» YOUR INSTRUCTIONS
Restate the listing below line for line and word for word, without the pictures.

==== DATA RECORDS ====

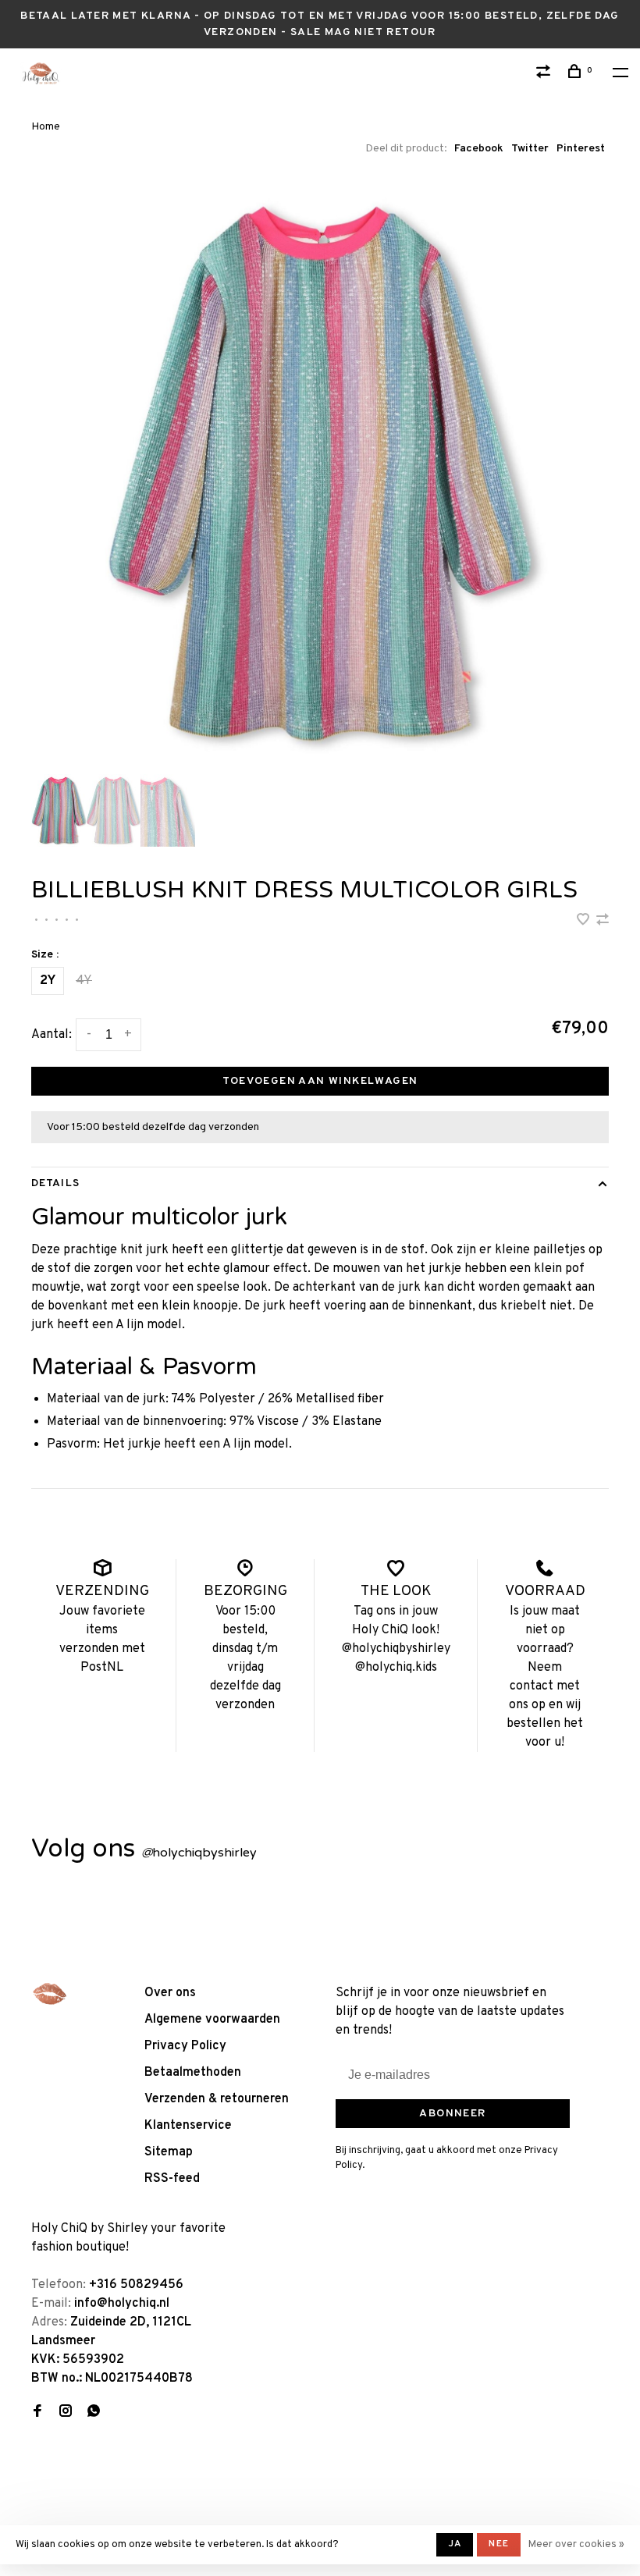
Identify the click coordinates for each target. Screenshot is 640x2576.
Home (45, 126)
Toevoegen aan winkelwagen (320, 1081)
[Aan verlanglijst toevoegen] (584, 921)
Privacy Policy (185, 2046)
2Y (47, 981)
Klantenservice (188, 2126)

====

» SOLUTION TO THIS TASK
Identify the click coordinates for each target. Screenshot is 640x2576.
Home (45, 126)
Toevoegen aan winkelwagen (320, 1081)
[Aan verlanglijst toevoegen] (584, 921)
Privacy Policy (185, 2046)
2Y (47, 981)
Klantenservice (188, 2126)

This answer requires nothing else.